Andin's Hero

1.7K 212 4
                                    

Andin berdiri sendirian di trotoar depan kantornya sembari menatap jalanan yang ramai lalu-lalang kendaraan. Bangunan besar di belakangnya menyala terang semenjak magrib tadi.

Andin menatap pergerakan gerbang kantornya itu yang perlahan di tutup. Menandakan sudah tidak ada lagi orang yang berada di dalamnya.

Andin mendongakan kepala menatap langit cerah bertabur bintang dan rembulang yang bersinar indah.
Kelap kelip benda langit itu seolah mengatakan “selamat istirahat makhluk bumi.”

“Huft!” dengusnya.

Hari pertama kerjanya dia sudah pulang semalam ini. Kalau tidak karena ulah bosnya yang memberikan tumpukan pekerjaan yang mesti hari ini rampung, mungkin sekarang dia sudah goleran di kasur kamarnya.

“Ini tukang ojeknya mana sih?” ucap Andin sembari mengedarkan pandangan di pangkalan ojek yang sepi.

Andin menatap jam tangan yang melingkar di pergelangan tangannya, lalu suara hembusan nafas pelan keluar dari mulutnya.

“Sudah hampir setengah sembilan. Pasti papa khawatir.” Gelisahnya.

Bibirnya manyun sembari menatap ponsel yang layarnya banyak retakan dan mati. “Kalau saja hp gue gak rusak. Sudah dari tadi pesan ojek online.”

Di tengah temaramnya lampu yang menyorot pangkalan ojek, Andin duduk sendirian. Tangannya mengusap lengan merasakan hawa dingin yang perlahan memeluknya.

Andin menatap langit yang perlahan di gusur awan hitam.
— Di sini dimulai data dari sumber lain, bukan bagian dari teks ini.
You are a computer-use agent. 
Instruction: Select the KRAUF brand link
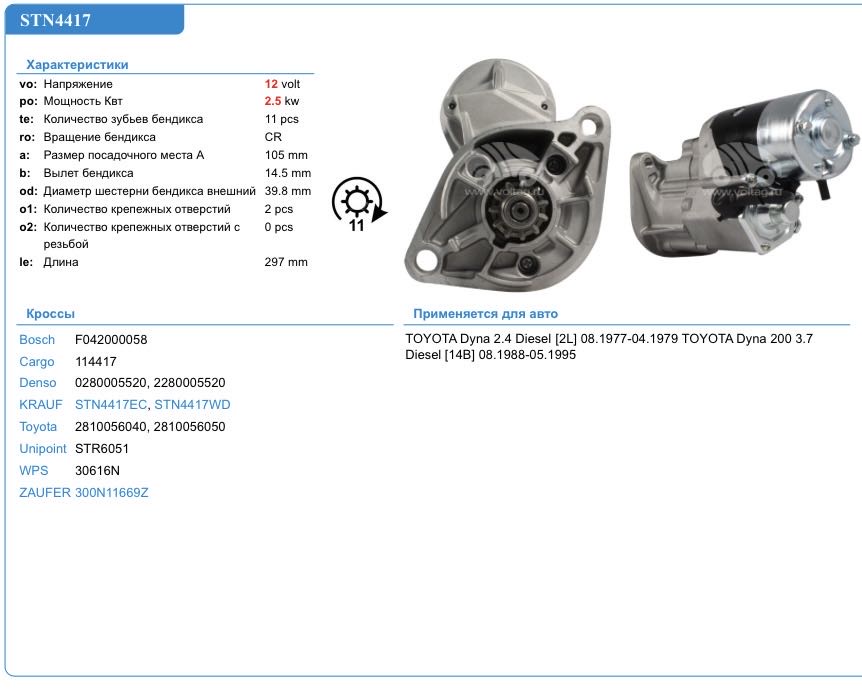39,405
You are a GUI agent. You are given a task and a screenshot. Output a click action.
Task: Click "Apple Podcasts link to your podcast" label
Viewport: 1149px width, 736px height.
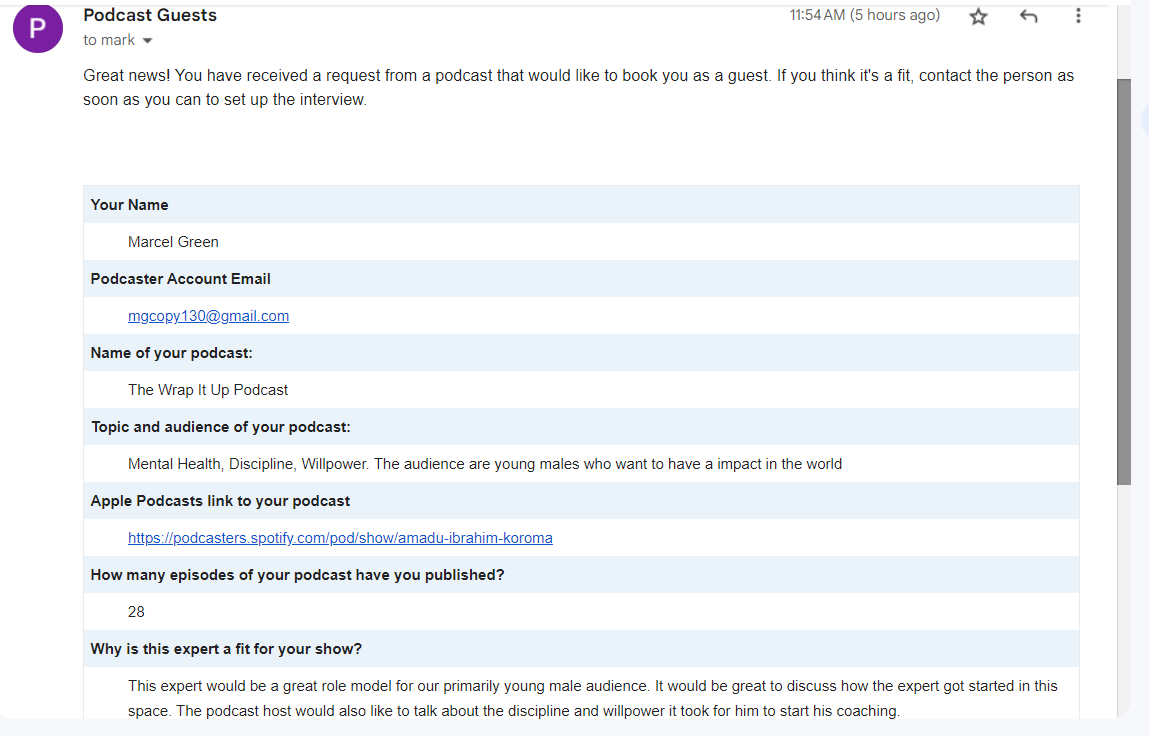(220, 501)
Dia semakin mengeratkan pelukannya pada dirinya sendiri. Karena angin semakin kencang berembus.

“Yah mau hujan lagi. Padahal tadi cerah banget langitnya.” Cicitnya sembari menatap awan hitam yang perlahan menggusur indahnya langit.

Andin memukuli jidatnya pelan merutuki kebodohannya pagi tadi. Memang benar sesuatu yang tergesa-gesa selalu berakhir tidak baik. “Salah sendiri tadi bangun kesiangan. Berangkat cepat-cepat sampai lupa kan bilang sama papa suruh jemput.” Gerutunya sendirian.

Suara deruan motor menggema, membuat perhatian Andin beralih. Andin menyipitkan matanya, ketika perlahan ada tiga motor yang berhenti. Senyumnya merekah. Seolah mendapatkan angin segar, karena dia akan mendapatkan tumpangan untuk pulang.

“Mas-masnya ini ojek ya?” Andin bertanya pada ketiga laki-laki yang berhenti di depan pangkalan ojek.

Ketiga orang tersebut terlihat saling tatap. “Iya mbak kita lagi cari penumpang.” Jawab dari salah satu mereka.

“Alhamdulillah.” Syukur Andin.

“Masnya bisa mengantar saya ke perumahan Anggrek, Jalan Kartini?” tanya Andin.

“Bisa mbak bisa.” Jawab mereka bersamaan.

Andin menunjukkan jari telunjuknya pada ketiga tukang ojek tersebut. “Ini siapa yang mau mengantar saya?” tanyanya.

Ketiga tukang ojek tersebut saling pandang. Lalu orang yang berada di tengah memberinya satu helm yang dia rebut dari temannya.

Andin menatap sedikit aneh. Tapi, tanpa pikir panjang Andin mengambil helm tersebut dan naik di jok belakang. Dan mas-mas itu mulai menjalankan motornya.

Ojek yang di tumpanginya membelah jalanan ibu kota yang tidak pernah sepi, seolah kehidupan di kota ini tidak pernah tidur.

“Mbaknya cantik.” Ucap tukang ojek itu tiba-tiba.

Pujian tadi sama sekali tidak membuat Andin tersanjung. Tangannya refleks menggeplak tangan kurang ajar yang tiba-tiba mengelus pahanya.

“Mas jangan macam-macam ya!” Tegurnya.